In lieu of my regular Brexit Impact Tracker, below (with permission) is a version of an article that was recently published in the Byline Times Supplement under the title “The Conservative Party's Patronising Play for the Votes of 'Real' Working Class People.”

This is a rather personal post, which seems fitting given that my dear mother passed away this week. Here is to her and all other working-class people who are full of love, decency, and respect for other human beings - wherever they are from - however hard and unfair their own life is!

I’m not entirely sure at this stage when I will post my next regular blog. Just in case though: thanks to all my readers for following this blog over the past year!

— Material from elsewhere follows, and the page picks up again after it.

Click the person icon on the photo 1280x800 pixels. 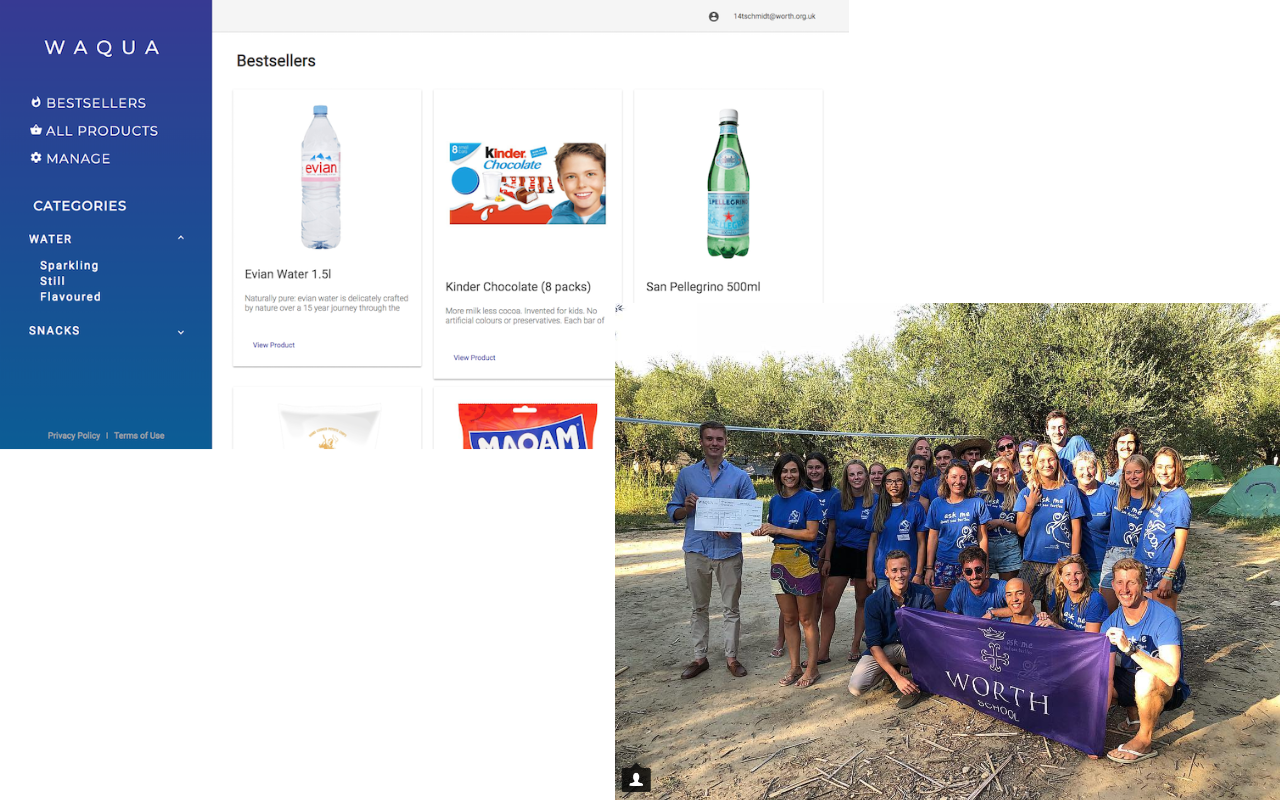[636, 779]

Who’s out of touch? The real ‘real people’ and working-class plurality

Being ‘out of touch’ has become a universal insult in British politics in recent years. Out of touch, that is, with the ‘real people’ in our country, which apparently would mean working class people from outside the large urban centres and university towns and active in manual, blue-collar rather than white-collar jobs. The latest public spat about being ‘out of touch’ was sparked off by Prime Minister Sunak being filmed using a hammer sideways. This prompted the Labour Party to post a video excerpt with the caption ‘not the son of a toolmaker’ in reference to Keir Starmer – omitting, however, that the clip also made it clear that the PM had been instructed to use the hammer that way.

The episode reminds one of Monty Python’s ‘Four Yorkshiremen’ sketch where four evidently wealthy men are outdoing one another telling stories of just how deprived their origins were. It would seem that in British politics, only those who had to drink a cup of ‘sulphuric acid’ – instead of tea – for breakfast and ‘work twenty-nine hours a day’ (Eric Idle’s words) can truly claim to speak for the ‘real people.’ Everyone else is ‘out of touch.’

That is where Lee Anderson comes in for the Conservative Party. Its Deputy Chairman lays claim to be true salt of the earth working class; having a coal miner as a dad and having worked in a coal mine for ten years himself. That background seemingly confers upon him a ‘connectedness’ with the spirit of British people that almost magically transforms his every opinion into what the ‘real people’ in this country actually think and want – most recently that the British government should break the law to deport people to Rwanda despite a Supreme Court judgement ruling that plan unlawful.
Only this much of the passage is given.